A word-for-word repeat of the records below is what this calls for.

▶ [Exercise inputs]
- Opening Delimiter -
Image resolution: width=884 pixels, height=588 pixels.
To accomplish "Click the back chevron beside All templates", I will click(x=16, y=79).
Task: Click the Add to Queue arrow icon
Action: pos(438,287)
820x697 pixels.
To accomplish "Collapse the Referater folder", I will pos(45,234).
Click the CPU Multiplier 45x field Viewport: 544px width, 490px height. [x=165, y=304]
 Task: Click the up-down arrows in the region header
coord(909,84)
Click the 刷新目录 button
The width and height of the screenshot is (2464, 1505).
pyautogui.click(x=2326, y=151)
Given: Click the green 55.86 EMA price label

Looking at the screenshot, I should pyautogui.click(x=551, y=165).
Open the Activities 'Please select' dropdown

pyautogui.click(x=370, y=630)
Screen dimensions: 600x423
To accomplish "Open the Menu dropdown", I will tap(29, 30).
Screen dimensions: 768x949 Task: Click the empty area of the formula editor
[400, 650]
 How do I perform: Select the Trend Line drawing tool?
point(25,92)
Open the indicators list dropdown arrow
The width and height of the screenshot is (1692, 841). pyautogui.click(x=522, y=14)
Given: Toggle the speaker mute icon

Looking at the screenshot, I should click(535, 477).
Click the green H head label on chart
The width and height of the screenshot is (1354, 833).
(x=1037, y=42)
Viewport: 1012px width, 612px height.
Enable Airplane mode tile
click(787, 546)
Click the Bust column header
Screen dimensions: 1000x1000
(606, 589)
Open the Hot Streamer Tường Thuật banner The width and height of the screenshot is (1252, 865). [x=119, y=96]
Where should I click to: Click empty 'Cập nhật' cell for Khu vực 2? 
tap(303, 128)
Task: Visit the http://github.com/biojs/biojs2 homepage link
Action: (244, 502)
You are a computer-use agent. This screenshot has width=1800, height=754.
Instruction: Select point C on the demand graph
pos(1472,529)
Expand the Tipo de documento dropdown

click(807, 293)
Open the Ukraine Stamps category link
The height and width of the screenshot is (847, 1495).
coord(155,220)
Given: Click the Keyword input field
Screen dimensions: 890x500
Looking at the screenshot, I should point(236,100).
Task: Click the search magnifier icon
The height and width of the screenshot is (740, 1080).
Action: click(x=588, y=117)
- Closing Delimiter -
▶ [Response]
Image resolution: width=884 pixels, height=588 pixels.
To accomplish "Click the back chevron beside All templates", I will click(x=16, y=79).
Task: Click the Add to Queue arrow icon
Action: pos(438,287)
820x697 pixels.
To accomplish "Collapse the Referater folder", I will pos(45,234).
Click the CPU Multiplier 45x field Viewport: 544px width, 490px height. [x=165, y=304]
 Task: Click the up-down arrows in the region header
coord(909,84)
Click the 刷新目录 button
The width and height of the screenshot is (2464, 1505).
pyautogui.click(x=2326, y=151)
Given: Click the green 55.86 EMA price label

Looking at the screenshot, I should pyautogui.click(x=551, y=165).
Open the Activities 'Please select' dropdown

pyautogui.click(x=370, y=630)
Screen dimensions: 600x423
To accomplish "Open the Menu dropdown", I will tap(29, 30).
Screen dimensions: 768x949 Task: Click the empty area of the formula editor
[400, 650]
 How do I perform: Select the Trend Line drawing tool?
point(25,92)
Open the indicators list dropdown arrow
The width and height of the screenshot is (1692, 841). pyautogui.click(x=522, y=14)
Given: Toggle the speaker mute icon

Looking at the screenshot, I should click(535, 477).
Click the green H head label on chart
The width and height of the screenshot is (1354, 833).
(x=1037, y=42)
Viewport: 1012px width, 612px height.
Enable Airplane mode tile
click(787, 546)
Click the Bust column header
Screen dimensions: 1000x1000
(606, 589)
Open the Hot Streamer Tường Thuật banner The width and height of the screenshot is (1252, 865). [x=119, y=96]
Where should I click to: Click empty 'Cập nhật' cell for Khu vực 2? 
tap(303, 128)
Task: Visit the http://github.com/biojs/biojs2 homepage link
Action: (244, 502)
You are a computer-use agent. This screenshot has width=1800, height=754.
Instruction: Select point C on the demand graph
pos(1472,529)
Expand the Tipo de documento dropdown

click(807, 293)
Open the Ukraine Stamps category link
The height and width of the screenshot is (847, 1495).
coord(155,220)
Given: Click the Keyword input field
Screen dimensions: 890x500
Looking at the screenshot, I should point(236,100).
Task: Click the search magnifier icon
The height and width of the screenshot is (740, 1080).
Action: click(x=588, y=117)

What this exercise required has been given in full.